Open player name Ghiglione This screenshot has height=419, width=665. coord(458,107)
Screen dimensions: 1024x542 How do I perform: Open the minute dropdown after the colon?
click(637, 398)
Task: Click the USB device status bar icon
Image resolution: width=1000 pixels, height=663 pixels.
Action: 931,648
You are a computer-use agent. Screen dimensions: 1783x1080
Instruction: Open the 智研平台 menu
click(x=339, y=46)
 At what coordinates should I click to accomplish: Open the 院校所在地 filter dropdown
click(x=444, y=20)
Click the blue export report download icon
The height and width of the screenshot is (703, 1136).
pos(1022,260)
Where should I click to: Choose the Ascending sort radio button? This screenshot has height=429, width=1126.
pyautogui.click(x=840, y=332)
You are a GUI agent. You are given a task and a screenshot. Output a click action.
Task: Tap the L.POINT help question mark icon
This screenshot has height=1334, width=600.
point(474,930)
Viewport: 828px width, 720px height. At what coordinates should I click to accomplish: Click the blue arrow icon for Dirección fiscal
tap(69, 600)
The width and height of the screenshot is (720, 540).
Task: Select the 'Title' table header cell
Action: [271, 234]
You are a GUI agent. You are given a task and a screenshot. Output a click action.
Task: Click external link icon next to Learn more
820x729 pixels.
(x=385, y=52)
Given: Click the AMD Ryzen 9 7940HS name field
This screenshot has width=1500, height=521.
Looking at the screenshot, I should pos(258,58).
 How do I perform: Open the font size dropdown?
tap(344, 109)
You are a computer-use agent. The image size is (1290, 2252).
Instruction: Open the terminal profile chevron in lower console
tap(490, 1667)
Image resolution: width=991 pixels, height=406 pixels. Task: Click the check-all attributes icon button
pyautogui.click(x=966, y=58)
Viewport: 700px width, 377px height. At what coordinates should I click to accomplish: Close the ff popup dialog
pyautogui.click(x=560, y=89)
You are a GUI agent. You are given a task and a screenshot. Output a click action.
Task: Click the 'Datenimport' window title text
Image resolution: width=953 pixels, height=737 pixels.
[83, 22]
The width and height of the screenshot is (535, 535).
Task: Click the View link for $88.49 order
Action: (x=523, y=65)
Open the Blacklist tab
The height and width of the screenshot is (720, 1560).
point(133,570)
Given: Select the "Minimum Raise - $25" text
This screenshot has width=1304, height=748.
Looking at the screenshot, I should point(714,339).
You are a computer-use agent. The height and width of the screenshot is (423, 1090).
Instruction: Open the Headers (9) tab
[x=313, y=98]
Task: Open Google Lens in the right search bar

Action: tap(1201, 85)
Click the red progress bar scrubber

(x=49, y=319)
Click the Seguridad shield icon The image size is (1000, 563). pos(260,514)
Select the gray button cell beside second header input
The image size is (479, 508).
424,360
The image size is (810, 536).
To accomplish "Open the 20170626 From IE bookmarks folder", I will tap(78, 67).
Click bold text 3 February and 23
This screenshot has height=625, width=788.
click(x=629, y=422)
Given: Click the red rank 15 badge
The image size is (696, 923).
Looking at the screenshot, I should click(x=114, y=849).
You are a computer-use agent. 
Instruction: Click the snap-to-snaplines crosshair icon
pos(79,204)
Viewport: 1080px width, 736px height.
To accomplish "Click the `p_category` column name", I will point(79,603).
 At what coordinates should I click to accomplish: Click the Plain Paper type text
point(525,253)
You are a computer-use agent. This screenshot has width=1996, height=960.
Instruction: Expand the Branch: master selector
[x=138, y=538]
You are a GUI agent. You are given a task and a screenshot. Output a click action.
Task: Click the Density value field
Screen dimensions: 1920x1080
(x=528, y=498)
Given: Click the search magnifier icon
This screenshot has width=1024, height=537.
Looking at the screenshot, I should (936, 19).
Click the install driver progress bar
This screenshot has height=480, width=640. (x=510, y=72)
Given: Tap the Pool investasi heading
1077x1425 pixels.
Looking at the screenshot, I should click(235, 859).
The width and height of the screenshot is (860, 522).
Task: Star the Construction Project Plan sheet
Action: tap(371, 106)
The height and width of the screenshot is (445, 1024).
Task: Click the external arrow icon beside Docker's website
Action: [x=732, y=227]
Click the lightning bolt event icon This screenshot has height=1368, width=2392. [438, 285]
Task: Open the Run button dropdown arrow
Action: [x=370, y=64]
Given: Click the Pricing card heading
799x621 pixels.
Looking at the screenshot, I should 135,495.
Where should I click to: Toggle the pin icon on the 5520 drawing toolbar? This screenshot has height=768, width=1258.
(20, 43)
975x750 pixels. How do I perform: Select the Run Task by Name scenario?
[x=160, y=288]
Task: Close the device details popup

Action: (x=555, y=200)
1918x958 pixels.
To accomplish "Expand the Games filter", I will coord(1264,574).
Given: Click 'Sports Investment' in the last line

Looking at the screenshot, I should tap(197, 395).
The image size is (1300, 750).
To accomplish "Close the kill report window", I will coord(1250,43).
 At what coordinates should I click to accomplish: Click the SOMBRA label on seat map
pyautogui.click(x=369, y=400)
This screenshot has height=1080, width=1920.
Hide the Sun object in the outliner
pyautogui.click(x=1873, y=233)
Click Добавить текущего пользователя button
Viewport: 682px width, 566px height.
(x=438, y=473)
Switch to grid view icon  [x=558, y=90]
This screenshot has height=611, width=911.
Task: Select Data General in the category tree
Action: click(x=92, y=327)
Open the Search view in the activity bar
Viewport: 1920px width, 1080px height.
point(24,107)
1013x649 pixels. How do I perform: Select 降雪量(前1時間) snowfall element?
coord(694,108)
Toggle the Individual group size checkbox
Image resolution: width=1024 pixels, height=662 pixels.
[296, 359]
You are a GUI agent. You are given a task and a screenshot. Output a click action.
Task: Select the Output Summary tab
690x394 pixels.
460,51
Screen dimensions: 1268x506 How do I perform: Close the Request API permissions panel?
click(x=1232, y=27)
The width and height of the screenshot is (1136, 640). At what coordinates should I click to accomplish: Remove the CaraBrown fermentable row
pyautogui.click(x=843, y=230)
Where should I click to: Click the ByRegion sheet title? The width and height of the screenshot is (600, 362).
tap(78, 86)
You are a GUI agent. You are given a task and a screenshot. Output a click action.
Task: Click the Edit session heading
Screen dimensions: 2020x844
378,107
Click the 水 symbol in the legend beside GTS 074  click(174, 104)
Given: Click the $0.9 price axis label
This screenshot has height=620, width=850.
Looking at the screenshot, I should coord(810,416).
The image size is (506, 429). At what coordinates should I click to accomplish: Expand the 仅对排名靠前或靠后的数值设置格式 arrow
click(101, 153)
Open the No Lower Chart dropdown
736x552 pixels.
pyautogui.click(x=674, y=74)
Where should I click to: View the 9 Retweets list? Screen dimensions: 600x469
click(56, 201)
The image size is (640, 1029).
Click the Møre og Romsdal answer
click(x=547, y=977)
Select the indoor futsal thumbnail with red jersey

Exercise - Update the records from the line with "You are a computer-use agent. Screen" through the line with "pos(1022,260)" by swapping "download icon" for "share icon", and give back only those lines with nothing else altered.

Exercise output -
You are a computer-use agent. Screen dimensions: 1783x1080
Instruction: Open the 智研平台 menu
click(x=339, y=46)
 At what coordinates should I click to accomplish: Open the 院校所在地 filter dropdown
click(x=444, y=20)
Click the blue export report share icon
The height and width of the screenshot is (703, 1136).
pos(1022,260)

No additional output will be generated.